The overlay is the 420×560 window that floats above every other app and shows live suggestions during a session. This page explains how it stays out of screenshots, how to control it, and when stealth mode can fail.
How stealth works
The overlay window is constructed with three properties that, together, make it effectively invisible to screen capture:
transparent: true. No background paint, so nothing bleeds through to the desktop behind.alwaysOnTop. Pinned above every other window regardless of focus.setContentProtection(true).The operating system flag that tells screen-capture APIs to black out the window. On macOS this is enforced by the window server; on Windows it is enforced by DWM. Zoom, Teams, Meet, and every other screen-sharing app respects the OS flag because they go through the standard capture APIs.
In production mode, setContentProtection(true) is called unconditionally when the overlay is created. In test mode (MOCKINGBIRD_TEST_MODE=1) the overlay is rendered non-transparent with content protection off so Playwright can assert on its contents; the real stealth verification runs as a self-test wizard that reads the live BrowserWindow state. It does not return a hardcoded pass.
Global hotkeys
| Action | Shortcut |
|---|---|
| Show / hide overlay | ⌘⇧\ |
| Panic (hide + delete last 60s) | ⌘⇧X |
| Switch mode: Interview / Sales / Meeting | ⌘⇧1 / ⌘⇧2 / ⌘⇧3 |
| Open main window | ⌘⇧M |
| Regenerate suggestion | ⌘⇧R |
| Tone: Shorter / Simpler / Longer | ⌘⇧[ / ⌘⇧' / ⌘⇧] |
| Next / previous suggestion | ⌘⇧J / ⌘⇧K |
All shortcuts are bound in the main process via Electron's globalShortcut API and forwarded through a single onOverlayAction bus into the renderer. If you want to rebind them, they live in src/shared/constants.ts → GLOBAL_HOTKEYS.
Panic
⌘⇧X does two things at once:
- Hides the overlay (not just lowers it, an actual
window.hide()). - Issues real
DELETEstatements against the session's SQLite store for the last 60 seconds ofturnandsuggestionrows.
This is a destructive operation by design. It is not "clears UI state" or "toggles a filter." If you need to preserve a session you are in, stop the session normally and review it on the Sessions page.
When stealth mode can fail
The setContentProtection(true) flag is enforced by the OS capture APIs. If an application goes around those APIs, stealth does not apply. Known cases:
- Hardware capture cards (HDMI / Elgato boxes).
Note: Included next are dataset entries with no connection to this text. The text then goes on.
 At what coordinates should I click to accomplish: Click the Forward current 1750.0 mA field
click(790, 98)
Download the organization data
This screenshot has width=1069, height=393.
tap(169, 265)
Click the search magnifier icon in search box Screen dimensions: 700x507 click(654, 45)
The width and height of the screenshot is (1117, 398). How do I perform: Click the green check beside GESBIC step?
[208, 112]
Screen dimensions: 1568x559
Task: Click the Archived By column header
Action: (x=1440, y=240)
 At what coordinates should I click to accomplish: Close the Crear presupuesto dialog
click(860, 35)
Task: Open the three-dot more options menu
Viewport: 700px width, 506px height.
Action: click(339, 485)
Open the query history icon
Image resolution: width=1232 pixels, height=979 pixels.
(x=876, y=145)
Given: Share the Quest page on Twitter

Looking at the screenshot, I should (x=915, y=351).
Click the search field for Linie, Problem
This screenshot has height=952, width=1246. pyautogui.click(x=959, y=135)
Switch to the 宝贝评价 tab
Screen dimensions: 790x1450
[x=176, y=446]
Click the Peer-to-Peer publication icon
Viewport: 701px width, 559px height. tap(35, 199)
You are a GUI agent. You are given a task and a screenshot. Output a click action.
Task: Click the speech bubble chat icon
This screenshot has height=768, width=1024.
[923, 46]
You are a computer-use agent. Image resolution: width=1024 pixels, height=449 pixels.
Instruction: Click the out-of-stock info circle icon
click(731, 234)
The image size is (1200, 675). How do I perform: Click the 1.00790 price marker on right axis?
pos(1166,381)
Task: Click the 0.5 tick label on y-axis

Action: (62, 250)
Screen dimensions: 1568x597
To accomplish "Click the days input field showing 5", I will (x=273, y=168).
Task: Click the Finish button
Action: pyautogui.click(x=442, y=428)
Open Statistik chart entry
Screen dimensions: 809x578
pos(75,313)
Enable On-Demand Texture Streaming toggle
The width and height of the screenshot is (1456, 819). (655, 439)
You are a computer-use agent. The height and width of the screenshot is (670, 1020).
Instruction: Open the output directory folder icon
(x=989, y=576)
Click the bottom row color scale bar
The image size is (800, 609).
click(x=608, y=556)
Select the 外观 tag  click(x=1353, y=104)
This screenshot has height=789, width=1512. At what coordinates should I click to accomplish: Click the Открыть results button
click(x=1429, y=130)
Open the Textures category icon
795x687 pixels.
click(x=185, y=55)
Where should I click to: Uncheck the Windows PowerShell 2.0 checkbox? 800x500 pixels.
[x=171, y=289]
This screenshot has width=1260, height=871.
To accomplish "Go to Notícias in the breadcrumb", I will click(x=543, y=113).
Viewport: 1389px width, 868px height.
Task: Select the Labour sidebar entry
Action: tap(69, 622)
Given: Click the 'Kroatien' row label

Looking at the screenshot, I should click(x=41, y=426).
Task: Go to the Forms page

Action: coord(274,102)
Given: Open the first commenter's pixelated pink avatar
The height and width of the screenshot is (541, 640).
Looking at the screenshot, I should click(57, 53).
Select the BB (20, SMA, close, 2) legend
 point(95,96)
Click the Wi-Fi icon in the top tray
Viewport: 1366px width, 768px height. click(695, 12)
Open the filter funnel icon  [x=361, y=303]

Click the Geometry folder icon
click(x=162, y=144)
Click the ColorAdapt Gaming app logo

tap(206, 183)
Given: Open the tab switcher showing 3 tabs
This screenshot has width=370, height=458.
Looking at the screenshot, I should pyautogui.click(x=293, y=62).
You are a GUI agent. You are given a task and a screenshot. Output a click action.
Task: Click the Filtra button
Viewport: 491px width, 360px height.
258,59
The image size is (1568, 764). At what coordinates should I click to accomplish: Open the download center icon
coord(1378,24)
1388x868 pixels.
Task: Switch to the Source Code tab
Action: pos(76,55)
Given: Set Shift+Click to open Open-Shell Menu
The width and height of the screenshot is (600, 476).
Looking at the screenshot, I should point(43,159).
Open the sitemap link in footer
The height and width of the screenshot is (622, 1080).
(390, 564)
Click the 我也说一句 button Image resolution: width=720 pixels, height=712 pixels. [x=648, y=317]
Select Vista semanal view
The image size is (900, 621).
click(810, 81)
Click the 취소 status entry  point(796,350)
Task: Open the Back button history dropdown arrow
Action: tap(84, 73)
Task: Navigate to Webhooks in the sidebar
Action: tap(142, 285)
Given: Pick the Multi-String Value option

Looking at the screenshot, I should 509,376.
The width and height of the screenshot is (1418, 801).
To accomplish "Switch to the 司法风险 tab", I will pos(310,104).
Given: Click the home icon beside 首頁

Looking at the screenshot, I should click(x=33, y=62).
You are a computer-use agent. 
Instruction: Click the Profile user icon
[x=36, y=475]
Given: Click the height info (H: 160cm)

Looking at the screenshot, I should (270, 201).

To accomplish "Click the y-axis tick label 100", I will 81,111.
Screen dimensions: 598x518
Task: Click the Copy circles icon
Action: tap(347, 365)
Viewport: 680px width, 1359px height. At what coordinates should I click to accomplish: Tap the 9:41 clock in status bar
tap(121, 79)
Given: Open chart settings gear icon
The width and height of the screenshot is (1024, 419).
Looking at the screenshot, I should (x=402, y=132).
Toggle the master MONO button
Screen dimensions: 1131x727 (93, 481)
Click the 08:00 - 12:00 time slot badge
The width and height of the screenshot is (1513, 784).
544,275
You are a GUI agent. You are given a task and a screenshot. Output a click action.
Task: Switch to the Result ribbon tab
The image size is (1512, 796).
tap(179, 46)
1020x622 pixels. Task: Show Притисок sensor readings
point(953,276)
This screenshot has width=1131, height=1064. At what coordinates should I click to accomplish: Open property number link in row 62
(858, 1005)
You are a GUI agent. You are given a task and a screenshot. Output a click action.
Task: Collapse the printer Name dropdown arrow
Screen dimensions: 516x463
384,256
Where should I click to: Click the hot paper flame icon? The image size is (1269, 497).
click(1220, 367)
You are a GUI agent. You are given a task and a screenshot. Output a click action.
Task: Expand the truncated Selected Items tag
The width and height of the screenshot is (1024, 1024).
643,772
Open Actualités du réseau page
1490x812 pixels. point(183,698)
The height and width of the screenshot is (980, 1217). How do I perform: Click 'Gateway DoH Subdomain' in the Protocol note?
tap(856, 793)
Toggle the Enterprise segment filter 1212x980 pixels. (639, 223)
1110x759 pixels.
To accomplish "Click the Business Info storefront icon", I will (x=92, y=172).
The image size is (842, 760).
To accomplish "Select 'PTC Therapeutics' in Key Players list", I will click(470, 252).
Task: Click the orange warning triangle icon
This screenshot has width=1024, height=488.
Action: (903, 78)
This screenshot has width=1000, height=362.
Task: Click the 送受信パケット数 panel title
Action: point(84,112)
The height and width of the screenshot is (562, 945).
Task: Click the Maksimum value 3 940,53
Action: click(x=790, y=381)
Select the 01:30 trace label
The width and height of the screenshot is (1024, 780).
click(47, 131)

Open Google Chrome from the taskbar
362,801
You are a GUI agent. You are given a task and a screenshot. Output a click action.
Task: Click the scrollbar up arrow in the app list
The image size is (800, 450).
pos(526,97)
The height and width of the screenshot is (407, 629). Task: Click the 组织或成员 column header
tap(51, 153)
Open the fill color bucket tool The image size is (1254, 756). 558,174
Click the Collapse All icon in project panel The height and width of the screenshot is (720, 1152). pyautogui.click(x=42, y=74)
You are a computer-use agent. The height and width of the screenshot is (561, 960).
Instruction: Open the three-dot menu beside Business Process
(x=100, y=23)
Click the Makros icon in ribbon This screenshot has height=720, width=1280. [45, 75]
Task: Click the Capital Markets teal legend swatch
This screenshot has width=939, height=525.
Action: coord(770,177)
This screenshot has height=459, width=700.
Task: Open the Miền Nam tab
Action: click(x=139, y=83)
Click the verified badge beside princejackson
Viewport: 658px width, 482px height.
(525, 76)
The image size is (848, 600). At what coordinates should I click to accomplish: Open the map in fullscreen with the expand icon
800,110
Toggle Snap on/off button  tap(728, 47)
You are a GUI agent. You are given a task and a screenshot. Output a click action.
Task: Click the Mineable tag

Capture cards read the literal HDMI signal before the OS composer, so they capture everything on screen regardless of any OS flag. There is no software-side fix.
- Browser-based recording software that uses
getDisplayMedia: most browsers respect content protection, but some older Linux builds of Chromium do not. If you are worried, test once before relying on it. - Accessibility recording features (macOS VoiceOver screen recording in specific configurations, some assistive tech). These are rare; treat them as untrusted.
- External cameras pointed at your monitor. The OS flag cannot blur a physical lens. Obvious, but worth stating.
The app ships a self-test under Settings → Stealth self-test that reads the live overlay window's state (contentProtection, alwaysOnTop, focusable, skipTaskbar, visibleOnAllWorkspaces, and platform) and surfaces a structured pass / caveat report. The caveat line is always present and tells you the known-bad cases above so you do not come away thinking the app guarantees invisibility.
Moving and resizing
Drag the overlay by its top bar. Resizing is disabled by design: the 420×560 footprint is optimised for the density of transcript tail, suggestion card, and action row. If you need a larger main window for reviewing suggestions, use ⌘⇧M to open it.
Accessibility
The overlay itself is a polite live region (aria-live="polite") so assistive tech announces incoming suggestion tokens. The close button has an accessible name ("Hide overlay"). Every mode and tone control is a real button with a focus ring that respects the Vathus gold accent.